Although common sites of infection in the setting of S. pneumoniae bacteremia are the respiratory and/or central nervous system, alternative rare locations have also been described, as the gastrointestinal system [2]. The pathophysiology of streptococcal invasion to the gastrointestinal system have been attributed to: 1) direct invasion of the gut wall via hematogenous seeding; 2) direct infection via mucosal translocation; 3) enterotoxin production from S. pneumoniae strains stimulating a secretory diarrhea; 4) ascending invasion through the fallopian tubes in females [25]. To our knowledge (Table 1), this is the first case report on concurrent severe S. pneumoniae pneumonia and enteritis without any complaints from the respiratory system in a severely immunosuppressed patient in the last 26 years (1993-2018) [24-28], for the reasons discussed below. Due to the patient’s CD4+ count < 100 cells/ml, he was vulnerable to a plenty of causes, including opportunistic infections. There was no biopsy confirmation because he responded quickly to conservative treatment. Also, stool cultures lacked sensitivity for S. pneumoniae due to inhibitory culture media. Nevertheless, the patient’s history, duration of symptoms, frequency, and the rest of laboratory tests were valuable in differential diagnosis.
It is evident that our patient suffered from bacteremic pneumonia and enteritis for the following reasons:
1. Pneumococcal bacteremia was documented in admission and symptoms of enteritis were prominent.
2. According to the duration of symptoms (less than four weeks), all the causes of chronic diarrhea (e.g., ART and HIV-related diarrhea) were excluded.
3. Fecal leucocytes in stool microscopy are not reported in pneumonia presenting with extrapulmonary symptoms [29].
4. No other pathogen was isolated from three stool samples (including parasites), and blood tests for CMV, HSV-1, HSV-2, and M. tuberculosis were negative.
5. Abdomen CT was consistent with enteritis.
6. The patient’s symptoms were related to the gastrointestinal (GI) system and resolved after the initiation of a short duration antibiotic treatment.
7. Disseminated atypical mycobacterial disease in a severely immunocompromised patient is a very serious persisting condition confirmed by positive blood cultures that demands a combination of antibiotics for an extended period of time to prevent recurrence.

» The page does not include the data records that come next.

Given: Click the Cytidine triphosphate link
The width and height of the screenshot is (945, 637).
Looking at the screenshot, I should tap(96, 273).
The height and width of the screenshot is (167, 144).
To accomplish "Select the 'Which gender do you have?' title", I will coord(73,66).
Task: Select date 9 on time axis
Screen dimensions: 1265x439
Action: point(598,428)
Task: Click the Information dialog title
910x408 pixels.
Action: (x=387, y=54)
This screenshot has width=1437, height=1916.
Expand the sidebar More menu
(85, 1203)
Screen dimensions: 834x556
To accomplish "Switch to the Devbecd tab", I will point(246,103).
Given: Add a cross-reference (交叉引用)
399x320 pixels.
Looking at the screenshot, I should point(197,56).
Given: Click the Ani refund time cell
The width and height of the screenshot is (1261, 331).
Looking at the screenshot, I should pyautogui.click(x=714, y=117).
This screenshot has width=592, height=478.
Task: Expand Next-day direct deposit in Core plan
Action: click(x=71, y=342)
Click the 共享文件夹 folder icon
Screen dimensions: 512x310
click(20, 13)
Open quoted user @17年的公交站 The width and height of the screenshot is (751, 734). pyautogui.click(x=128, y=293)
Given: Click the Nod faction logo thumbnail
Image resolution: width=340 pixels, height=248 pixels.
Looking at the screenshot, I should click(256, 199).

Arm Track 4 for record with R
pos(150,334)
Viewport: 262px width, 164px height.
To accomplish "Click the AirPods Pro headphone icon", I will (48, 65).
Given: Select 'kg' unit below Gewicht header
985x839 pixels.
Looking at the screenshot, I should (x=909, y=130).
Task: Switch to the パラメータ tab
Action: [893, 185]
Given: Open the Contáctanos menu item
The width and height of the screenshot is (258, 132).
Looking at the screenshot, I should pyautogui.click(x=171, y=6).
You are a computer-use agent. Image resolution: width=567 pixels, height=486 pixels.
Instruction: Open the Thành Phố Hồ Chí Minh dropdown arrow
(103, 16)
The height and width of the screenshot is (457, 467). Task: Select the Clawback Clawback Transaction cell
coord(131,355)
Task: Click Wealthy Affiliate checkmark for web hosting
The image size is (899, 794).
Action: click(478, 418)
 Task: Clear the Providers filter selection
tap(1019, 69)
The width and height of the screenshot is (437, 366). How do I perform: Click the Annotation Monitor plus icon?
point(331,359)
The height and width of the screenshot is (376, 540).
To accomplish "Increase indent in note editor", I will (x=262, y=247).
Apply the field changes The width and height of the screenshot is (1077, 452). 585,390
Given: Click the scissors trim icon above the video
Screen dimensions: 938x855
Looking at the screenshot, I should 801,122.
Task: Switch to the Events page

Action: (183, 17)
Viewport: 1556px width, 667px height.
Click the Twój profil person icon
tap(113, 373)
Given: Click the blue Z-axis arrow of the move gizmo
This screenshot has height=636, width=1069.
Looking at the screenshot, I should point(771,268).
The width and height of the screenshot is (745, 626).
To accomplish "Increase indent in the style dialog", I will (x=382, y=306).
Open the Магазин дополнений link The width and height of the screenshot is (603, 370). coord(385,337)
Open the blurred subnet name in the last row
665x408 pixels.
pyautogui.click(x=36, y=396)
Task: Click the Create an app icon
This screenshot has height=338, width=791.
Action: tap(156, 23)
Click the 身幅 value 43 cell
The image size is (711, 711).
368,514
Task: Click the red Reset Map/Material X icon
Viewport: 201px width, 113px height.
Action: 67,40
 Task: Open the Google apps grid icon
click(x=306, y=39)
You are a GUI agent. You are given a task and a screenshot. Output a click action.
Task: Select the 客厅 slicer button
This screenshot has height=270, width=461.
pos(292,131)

8. There was no epidemiologic exposure history (travels, food, anal intercourses, etc.) leading to another diagnosis, but there are risk factors for streptococcal infection (smoking, immune defect) [25]. It is also noticeable that the patient was not vaccinated against pneumococcal bacteria as recommended, due to poor compliance. The importance of primary prophylaxis is emphasized by the fact that 61% of IPD episodes among HIV-positive adults are caused by serotypes covered by pneumococcal conjugate vaccine (PCV13) [30].


Invasive S. pneumonia disease may rarely present with predominant gastrointestinal symptoms. As a result, high suspicion for this entity should be held, when a patient with predisposing factors presents with GI symptoms [24, 31].